船員の母国では、アデン湾やインド洋を危険海域として乗船を回避する動きが出ている。こうした中で、国際的な船主団体等は、海賊に対処するため国連軍の隊員が同乗して警備するよう、国連に求めている。日本関連船舶には多くの外国人船員が乗船しているが、海賊問題への適切な対応ができなければ、船員の確保が困難な状況に陥りかねない。

3.国際協力の重要性

(1) 国際機関等による取組み

2008年6月以降、ソマリア沖における海賊対策に関する国連安保理決議が度々採択され、ソマリア沖への軍艦や軍用機の派遣が各国に要請された。これに基づき、各国はソマリア沖の公海のみならず、領海内や国内で必要な措置をとることが可能になった。

欧州・中東やアジアの諸国にとって、スエズ運河からソマリア沖・アデン湾を経由する航路は重要であることから、国連安保理決議を受けて、国際機関や各国が対策に取り組んでいる。

第1に、NATOは2008年10月から艦船の派遣を開始し、2009年8月からOperation Ocean Shieldという対策を実施している。これに加え、周辺国の海賊対策に関する能力向上のための支援も行っている。

第2に、EUは2008年12月から船舶を護衛するAtalanta(アタランタ:狩人の意)作戦を実施し、2010年にはソマリア沿岸の海上を封鎖する作戦を開始した。

第3に、米国海軍が編成したソマリア沖への多国籍海軍部隊であるCTF-151(Combined Task Force 151:第151合同任務部隊)が2009年1月から活動を展開しており、アジアからも韓国やシンガポールなどが参加している。

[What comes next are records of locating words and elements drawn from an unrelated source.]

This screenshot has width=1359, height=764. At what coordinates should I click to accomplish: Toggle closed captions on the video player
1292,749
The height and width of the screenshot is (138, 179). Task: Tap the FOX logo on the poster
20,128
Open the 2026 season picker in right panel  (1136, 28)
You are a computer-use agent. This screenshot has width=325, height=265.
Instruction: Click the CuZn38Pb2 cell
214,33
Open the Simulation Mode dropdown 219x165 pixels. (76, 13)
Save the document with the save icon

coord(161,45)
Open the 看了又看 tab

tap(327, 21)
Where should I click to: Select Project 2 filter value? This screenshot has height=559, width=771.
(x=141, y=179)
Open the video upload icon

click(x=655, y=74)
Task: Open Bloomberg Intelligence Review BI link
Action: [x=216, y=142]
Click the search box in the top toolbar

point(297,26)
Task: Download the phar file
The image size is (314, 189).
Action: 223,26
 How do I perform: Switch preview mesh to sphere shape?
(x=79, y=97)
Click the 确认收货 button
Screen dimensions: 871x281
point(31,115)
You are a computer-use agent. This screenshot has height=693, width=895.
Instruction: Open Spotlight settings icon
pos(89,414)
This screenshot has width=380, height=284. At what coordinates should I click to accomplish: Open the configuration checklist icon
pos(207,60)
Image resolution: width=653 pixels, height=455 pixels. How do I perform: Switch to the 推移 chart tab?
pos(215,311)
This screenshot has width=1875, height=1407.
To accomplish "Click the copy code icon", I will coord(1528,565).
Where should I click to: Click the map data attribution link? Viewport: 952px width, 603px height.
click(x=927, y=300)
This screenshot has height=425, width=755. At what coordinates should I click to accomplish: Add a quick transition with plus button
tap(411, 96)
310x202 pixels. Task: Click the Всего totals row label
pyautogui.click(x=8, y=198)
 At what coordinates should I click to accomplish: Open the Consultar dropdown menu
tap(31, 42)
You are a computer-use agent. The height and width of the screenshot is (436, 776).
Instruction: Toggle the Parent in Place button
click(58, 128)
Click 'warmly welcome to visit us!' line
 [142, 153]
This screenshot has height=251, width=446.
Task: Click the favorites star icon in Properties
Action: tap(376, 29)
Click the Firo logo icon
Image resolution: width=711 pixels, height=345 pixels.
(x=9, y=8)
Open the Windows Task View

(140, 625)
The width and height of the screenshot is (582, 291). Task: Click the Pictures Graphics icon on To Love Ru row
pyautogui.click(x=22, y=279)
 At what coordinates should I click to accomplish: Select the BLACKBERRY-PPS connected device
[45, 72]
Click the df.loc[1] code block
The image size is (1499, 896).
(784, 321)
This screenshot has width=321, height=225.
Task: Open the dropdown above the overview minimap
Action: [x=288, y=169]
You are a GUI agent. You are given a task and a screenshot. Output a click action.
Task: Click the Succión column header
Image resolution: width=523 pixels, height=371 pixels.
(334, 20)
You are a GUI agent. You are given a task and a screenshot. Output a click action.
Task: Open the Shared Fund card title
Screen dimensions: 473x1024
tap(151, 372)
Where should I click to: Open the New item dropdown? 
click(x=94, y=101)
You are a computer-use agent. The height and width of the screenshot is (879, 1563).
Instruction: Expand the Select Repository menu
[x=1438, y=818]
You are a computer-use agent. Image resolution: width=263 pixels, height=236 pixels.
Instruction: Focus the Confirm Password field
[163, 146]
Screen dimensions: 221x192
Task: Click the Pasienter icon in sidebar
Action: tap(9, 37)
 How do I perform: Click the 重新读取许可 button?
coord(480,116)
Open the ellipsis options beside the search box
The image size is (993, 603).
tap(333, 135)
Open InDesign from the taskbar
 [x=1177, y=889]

第4に、日本、中国、インド、オーストラリア、サウジアラビアなどが各国独自に艦船や哨戒機を派遣している。

(2) わが国の取組み

わが国では、自衛隊法の海上警備行動として、2009年3月に日本関連船舶を警護する護衛艦2隻、同年5月に上空から警戒監視や情報提供するP-3C哨戒機2機を派遣した。2009年7月からは、同年6月に成立した海賊対処法の海賊対処行動に基づく船舶の護衛活動を実施している。

海賊対処法では、海賊行為を定義し、保護対象は船籍にかかわらず全ての船舶とされた。自衛隊の派遣手続を明確化し、国会への報告が規定された。また、他の船舶への著しい接近等の海賊行為を制止するための停戦射撃など新たな武器使用権限が整備された。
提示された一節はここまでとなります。